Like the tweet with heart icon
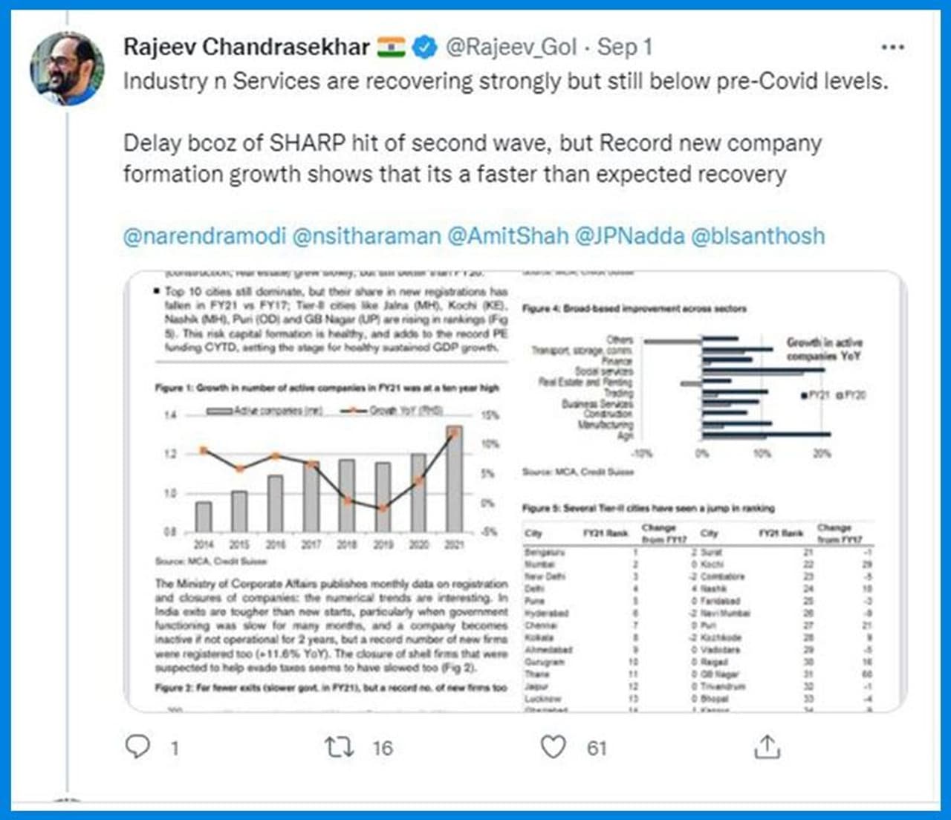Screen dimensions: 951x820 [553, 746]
* * * * * * *
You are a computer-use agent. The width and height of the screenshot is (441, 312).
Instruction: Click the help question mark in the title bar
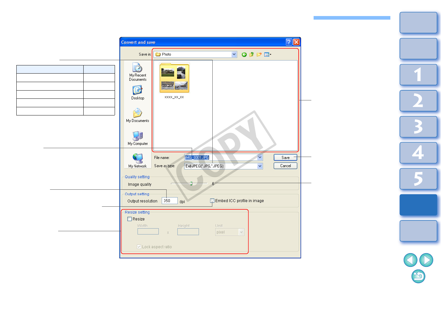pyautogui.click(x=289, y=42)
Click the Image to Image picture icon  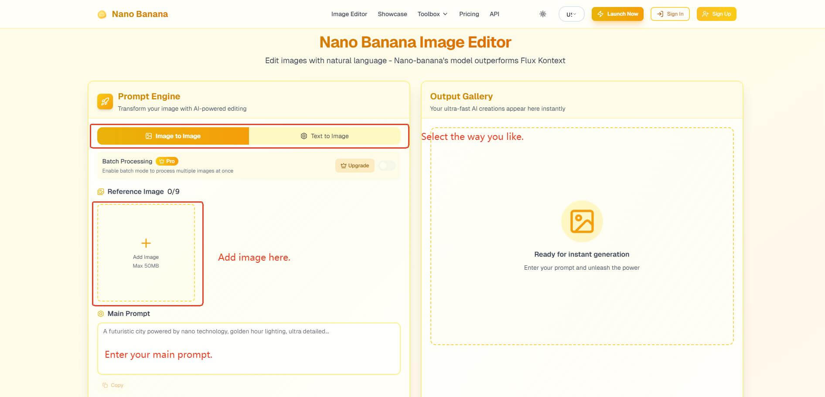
* * * * * * *
**PROBLEM TO SOLVE:** Give again the stretch of the entries above that begins at the line with "You are a computer-use" and ends at the line with "Click the Image to Image picture icon", word for word, with no pictures.

**TASK RESULT:**
You are a computer-use agent. The width and height of the screenshot is (441, 312).
Instruction: Click the help question mark in the title bar
pyautogui.click(x=289, y=42)
Click the Image to Image picture icon  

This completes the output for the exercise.